Another internal NSA document says that "since the middle of the last century, automation has been used as a way to greatly ease the making and breaking of codes" and gives examples of NSA's investments in cryptanalytic hardware.

Meanwhile NSA was also spending money attacking cryptography in other ways. NSA and CIA secretly purchased Crypto AG in 1970, and sabotaged the cryptography that Crypto AG was selling. As another example, NSA hoped that developing DES would "drive out competitors" such as Atalla Corporation.

The thesis attributes its claimed 2000 starting date to the Snowden documents. This doesn't have pinpoint references, but seems to be alluding to an internal GCHQ presentation from 2010. The presentation says that "for the past decade, NSA has lead an aggressive, multipronged effort to break widely used Internet encryption technologies" such as "SSL" and "SSH" and "VPNs"; that "cryptanalytic capabilities are now coming on line"; and that "vast amounts of encrypted Internet data which have up till now been discarded are now exploitable."

Is this saying that NSA started attacking cryptography around 2000? No. It's talking specifically about NSA trying, evidently with some level of success, to attack particular "Internet encryption technologies".

How is any of this supposed to show that preserving cryptographic export controls would have made surveillance harder?

Later the thesis describes the corporate-plus-government objectives as follows: "how could informational privacy in the market be assured so that American technology firms could dominate world markets, all while securing avenues for LEA surveillance?"

Yes, there's an objective of world domination for big technology firms such as, to take a 21st-century example, Facebook. Yes, mass surveillance is the centerpiece of Facebook's business model. Yes, Facebook shares data with the government.

But how did Facebook's rise to dominance supposedly rely on "informational privacy"? What's the mechanism by which preserving cryptographic export controls would supposedly have prevented Facebook's dominance? How do we reconcile this with reports from 2010 saying that connections to Facebook weren't even encrypted? Facebook had already grown to half a billion users at that point.

6. The future

I hope you're troubled by mass surveillance. I hope you have the time and energy to do something about it. I know many of my readers are doing this already.

Doing something doesn't mean magically solving the whole problem all at once. It means picking a specific task where you can reasonably hope to make progress, and working on that.

For example, maybe you engage in the policy fight against surveillance mandates. Or maybe you expose the money flow behind those mandates. Or, as a programming example, maybe you work on tools for decentralization. There's much more to do.

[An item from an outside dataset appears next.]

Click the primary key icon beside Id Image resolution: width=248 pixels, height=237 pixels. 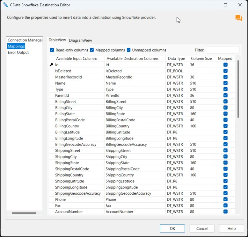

But wait: what if there's some fundamental incompatibility between stopping government surveillance and stopping corporate surveillance? If you try to stop government surveillance then maybe you're helping the corporations! If you try to stop corporate surveillance then maybe you're helping the government!

Instead of enthusiastically working on making the situation better, you start worrying that you might be making the situation worse. This sort of concern can be paralyzing. Safest not to do anything, right? No matter how bad the status quo is, if you avoid action then at least you know you aren't doing any damage. Primum non nocere.

When a talk claims that preserving cryptographic export controls would have stopped the mass-surveillance industry, the talk isn't just making a claim for an audience of historians. It's influencing future action. It's telling you that there's a tradeoff: an unhappy choice between stopping one bad thing and stopping another bad thing. It's telling you to pause, and to worry that your actions will similarly have bad effects. That's the most important reason to look at whether the claim is actually true, as I've been doing in this blog post.

I'll close with a recommendation for further reading: Phil Rogaway's paper "The moral character of cryptographic work".